--- Material for this exercise Enclosed Below ---
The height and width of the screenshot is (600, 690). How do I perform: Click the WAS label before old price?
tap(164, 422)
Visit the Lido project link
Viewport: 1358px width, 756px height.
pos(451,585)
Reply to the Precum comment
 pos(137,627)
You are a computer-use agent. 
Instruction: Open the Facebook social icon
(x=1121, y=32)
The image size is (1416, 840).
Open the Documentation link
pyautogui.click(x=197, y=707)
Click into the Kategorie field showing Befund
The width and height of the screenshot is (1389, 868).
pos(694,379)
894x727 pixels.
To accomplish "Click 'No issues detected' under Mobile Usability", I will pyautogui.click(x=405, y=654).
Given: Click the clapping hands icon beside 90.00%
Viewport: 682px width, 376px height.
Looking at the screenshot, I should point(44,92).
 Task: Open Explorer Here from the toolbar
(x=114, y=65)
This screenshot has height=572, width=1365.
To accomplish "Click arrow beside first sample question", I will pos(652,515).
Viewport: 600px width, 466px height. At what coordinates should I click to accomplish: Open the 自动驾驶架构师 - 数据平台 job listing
--- End of Enclosed Material for this exercise ---
* _What is being asked_: From the first line through the last, give the data above again exactly.

* _Result of this exercise_:
The height and width of the screenshot is (600, 690). How do I perform: Click the WAS label before old price?
tap(164, 422)
Visit the Lido project link
Viewport: 1358px width, 756px height.
pos(451,585)
Reply to the Precum comment
 pos(137,627)
You are a computer-use agent. 
Instruction: Open the Facebook social icon
(x=1121, y=32)
The image size is (1416, 840).
Open the Documentation link
pyautogui.click(x=197, y=707)
Click into the Kategorie field showing Befund
The width and height of the screenshot is (1389, 868).
pos(694,379)
894x727 pixels.
To accomplish "Click 'No issues detected' under Mobile Usability", I will pyautogui.click(x=405, y=654).
Given: Click the clapping hands icon beside 90.00%
Viewport: 682px width, 376px height.
Looking at the screenshot, I should point(44,92).
 Task: Open Explorer Here from the toolbar
(x=114, y=65)
This screenshot has height=572, width=1365.
To accomplish "Click arrow beside first sample question", I will pos(652,515).
Viewport: 600px width, 466px height. At what coordinates should I click to accomplish: Open the 自动驾驶架构师 - 数据平台 job listing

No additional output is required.